Convert the listing lines from the one containing "Prev (550, 105)" through the one containing "フロアマップ (66, 581)", inclusive, into a numbered list, omitting any blank lines.

>> start Material for this task

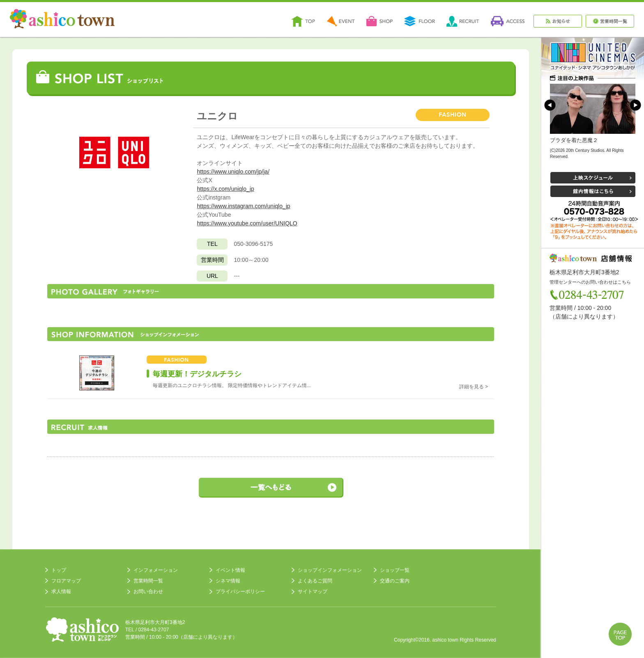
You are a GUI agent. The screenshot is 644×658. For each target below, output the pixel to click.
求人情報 (61, 592)
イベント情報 (230, 570)
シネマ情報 (228, 581)
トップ (59, 570)
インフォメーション (156, 570)
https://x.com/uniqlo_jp (225, 189)
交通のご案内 (395, 581)
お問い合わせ (148, 592)
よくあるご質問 (315, 581)
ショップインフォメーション (330, 570)
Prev (550, 105)
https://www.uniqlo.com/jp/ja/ (233, 172)
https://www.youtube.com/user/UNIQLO (247, 223)
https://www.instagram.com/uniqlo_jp (243, 206)
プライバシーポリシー (240, 592)
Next (635, 105)
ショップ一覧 (395, 570)
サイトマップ (313, 592)
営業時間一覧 (148, 581)
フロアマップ (66, 581)
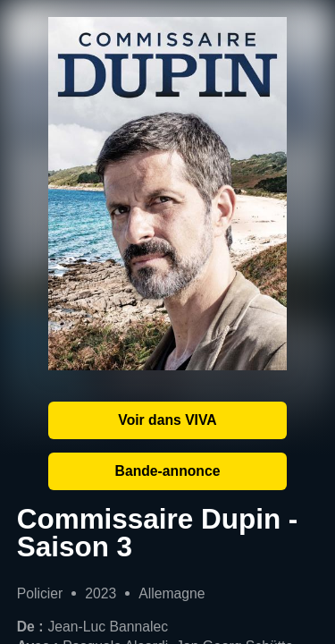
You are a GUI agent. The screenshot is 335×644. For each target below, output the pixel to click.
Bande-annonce (168, 470)
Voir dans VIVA (167, 419)
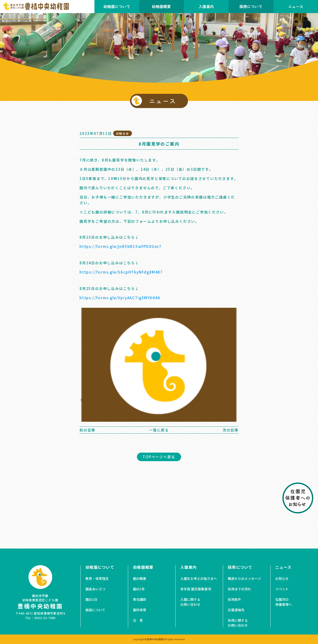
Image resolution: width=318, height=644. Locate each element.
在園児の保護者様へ (284, 602)
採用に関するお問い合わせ (238, 623)
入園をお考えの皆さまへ (199, 578)
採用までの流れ (239, 589)
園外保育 (139, 610)
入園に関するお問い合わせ (190, 602)
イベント (282, 589)
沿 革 (138, 620)
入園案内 (206, 6)
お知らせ (282, 578)
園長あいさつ (95, 589)
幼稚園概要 (161, 6)
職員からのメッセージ (244, 578)
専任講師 (139, 599)
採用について (251, 6)
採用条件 (234, 599)
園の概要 (139, 578)
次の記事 (231, 430)
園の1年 (139, 589)
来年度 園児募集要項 (196, 589)
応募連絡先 (236, 610)
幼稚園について (117, 6)
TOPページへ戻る (159, 457)
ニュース (283, 567)
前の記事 (87, 430)
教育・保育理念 (97, 578)
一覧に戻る (159, 430)
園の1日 (91, 599)
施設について (95, 610)
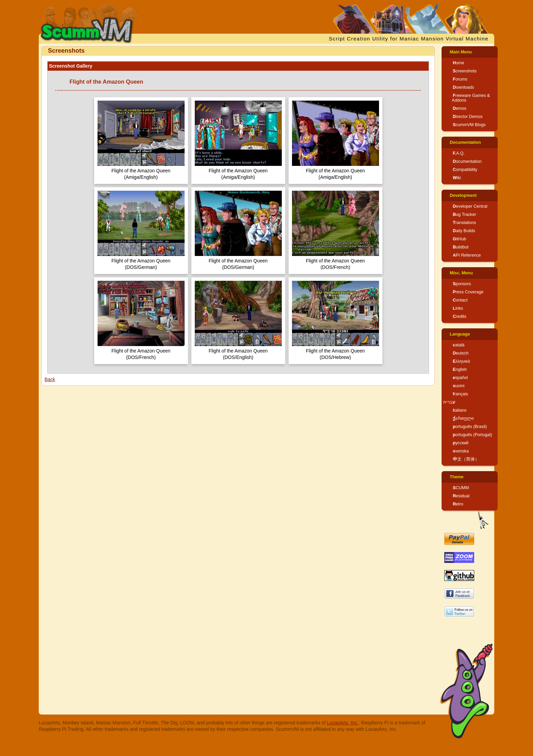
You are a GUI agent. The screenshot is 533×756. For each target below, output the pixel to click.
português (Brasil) (470, 427)
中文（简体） (466, 459)
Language (460, 334)
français (460, 394)
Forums (460, 79)
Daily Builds (464, 231)
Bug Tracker (464, 214)
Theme (457, 477)
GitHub (459, 239)
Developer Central (470, 206)
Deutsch (461, 353)
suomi (459, 386)
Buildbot (461, 247)
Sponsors (462, 284)
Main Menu (461, 52)
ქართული (463, 418)
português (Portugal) (472, 435)
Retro (458, 504)
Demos (460, 108)
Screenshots (465, 71)
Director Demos (468, 117)
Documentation (465, 142)
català (459, 345)
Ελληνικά (461, 361)
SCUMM (461, 488)
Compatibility (465, 170)
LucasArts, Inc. (343, 723)
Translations (464, 223)
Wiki (457, 178)
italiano (460, 410)
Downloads (463, 87)
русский (461, 443)
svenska (461, 451)
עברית (449, 402)
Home (459, 63)
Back (50, 379)
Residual (461, 496)
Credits (460, 316)
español (460, 378)
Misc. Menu (461, 273)
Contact (460, 300)
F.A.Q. (459, 153)
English (460, 370)
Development (463, 195)
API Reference (467, 255)
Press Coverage (468, 292)
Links (458, 308)
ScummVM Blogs (469, 125)
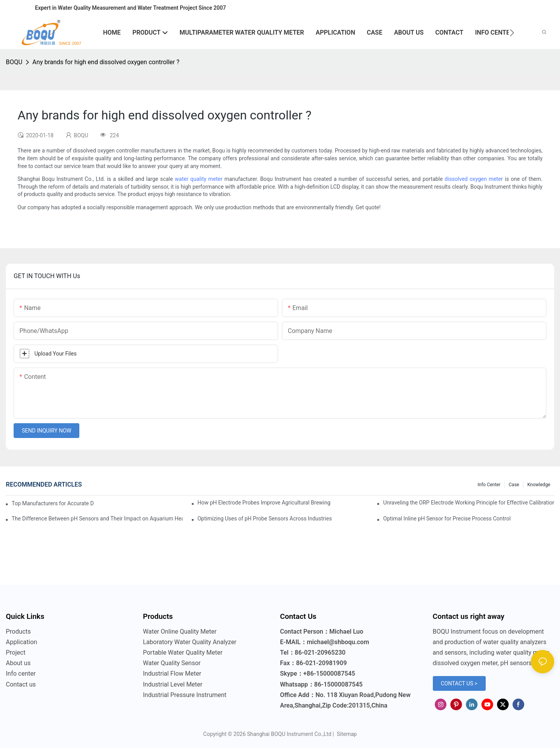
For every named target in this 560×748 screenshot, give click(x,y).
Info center (489, 485)
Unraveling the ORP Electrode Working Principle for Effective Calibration (469, 503)
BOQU (14, 62)
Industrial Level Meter (173, 684)
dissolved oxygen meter (474, 179)
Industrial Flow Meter (172, 673)
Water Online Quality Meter (180, 631)
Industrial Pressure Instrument (185, 695)
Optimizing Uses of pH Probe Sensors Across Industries (265, 519)
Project (16, 652)
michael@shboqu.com (338, 642)
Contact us (21, 684)
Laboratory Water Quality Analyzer (190, 642)
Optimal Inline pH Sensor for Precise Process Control (447, 519)
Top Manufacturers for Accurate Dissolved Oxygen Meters (53, 503)
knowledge (539, 485)
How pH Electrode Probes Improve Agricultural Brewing (264, 503)
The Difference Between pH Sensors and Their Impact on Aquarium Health (97, 519)
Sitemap (346, 734)
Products (18, 631)
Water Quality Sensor (172, 663)
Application (21, 642)
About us (18, 663)
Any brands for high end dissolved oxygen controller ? (106, 62)
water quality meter (199, 179)
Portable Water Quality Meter (183, 652)
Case (514, 485)
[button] (512, 33)
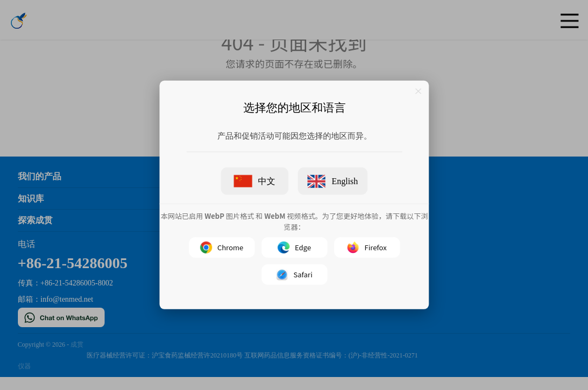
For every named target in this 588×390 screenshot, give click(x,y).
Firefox (366, 248)
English (332, 181)
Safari (294, 275)
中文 (254, 181)
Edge (294, 248)
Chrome (221, 248)
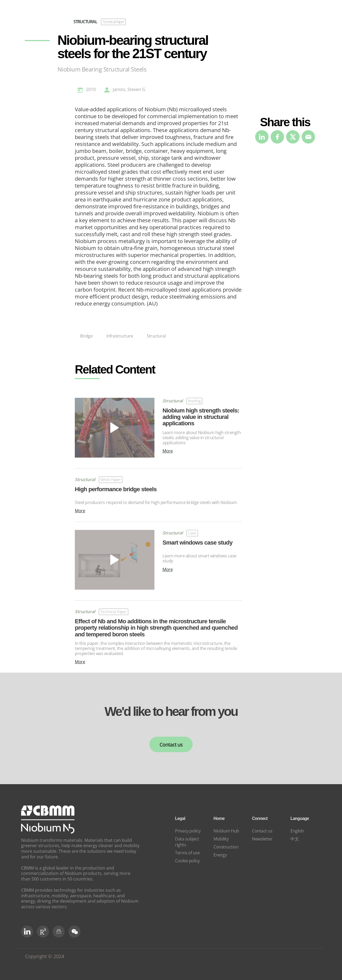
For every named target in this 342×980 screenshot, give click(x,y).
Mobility (221, 839)
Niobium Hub (226, 831)
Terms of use (187, 853)
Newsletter (262, 839)
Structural (156, 336)
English (297, 831)
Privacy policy (188, 831)
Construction (226, 847)
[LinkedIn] (27, 931)
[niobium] (48, 832)
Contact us (171, 745)
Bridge (86, 336)
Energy (220, 855)
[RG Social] (43, 931)
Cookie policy (187, 861)
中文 (294, 839)
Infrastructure (120, 336)
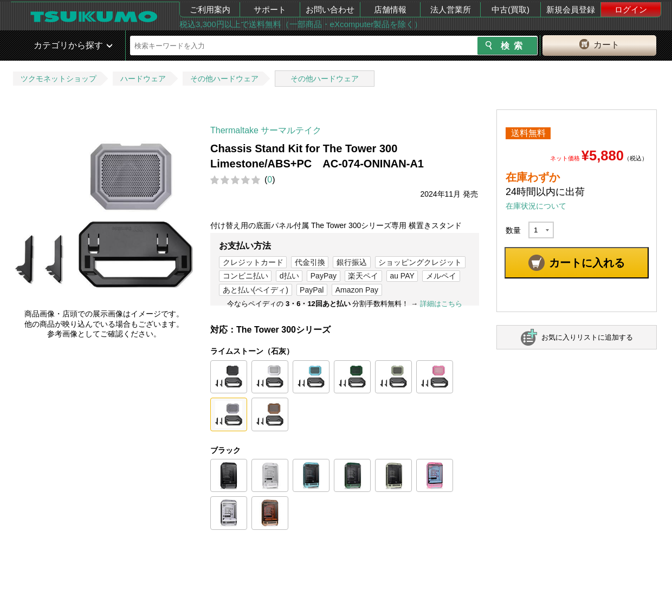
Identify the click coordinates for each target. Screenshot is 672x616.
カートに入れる (587, 263)
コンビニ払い (245, 276)
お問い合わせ (330, 9)
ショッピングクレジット (420, 262)
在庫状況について (536, 206)
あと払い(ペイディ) (255, 290)
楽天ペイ (363, 276)
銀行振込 (352, 262)
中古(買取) (511, 9)
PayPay (324, 276)
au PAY (402, 276)
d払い (289, 276)
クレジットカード (253, 262)
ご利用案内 (210, 9)
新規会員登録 (571, 9)
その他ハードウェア (224, 79)
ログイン (631, 9)
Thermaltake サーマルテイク (266, 130)
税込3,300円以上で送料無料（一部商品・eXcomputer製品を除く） (301, 24)
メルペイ (441, 276)
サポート (270, 9)
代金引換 (310, 262)
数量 (513, 230)
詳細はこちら (441, 303)
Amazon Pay (357, 290)
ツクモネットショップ (59, 79)
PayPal (312, 290)
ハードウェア (143, 79)
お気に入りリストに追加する (587, 337)
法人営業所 (450, 9)
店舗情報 (390, 9)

>> end Material for this task

- Answer to this task:
1. Prev (550, 105)
2. https://www.uniqlo.com/jp/ja/ (233, 172)
3. https://www.youtube.com/user/UNIQLO (247, 223)
4. https://www.instagram.com/uniqlo_jp (243, 206)
5. プライバシーポリシー (240, 592)
6. Next (635, 105)
7. ショップ一覧 (395, 570)
8. サイトマップ (313, 592)
9. 営業時間一覧 (148, 581)
10. フロアマップ (66, 581)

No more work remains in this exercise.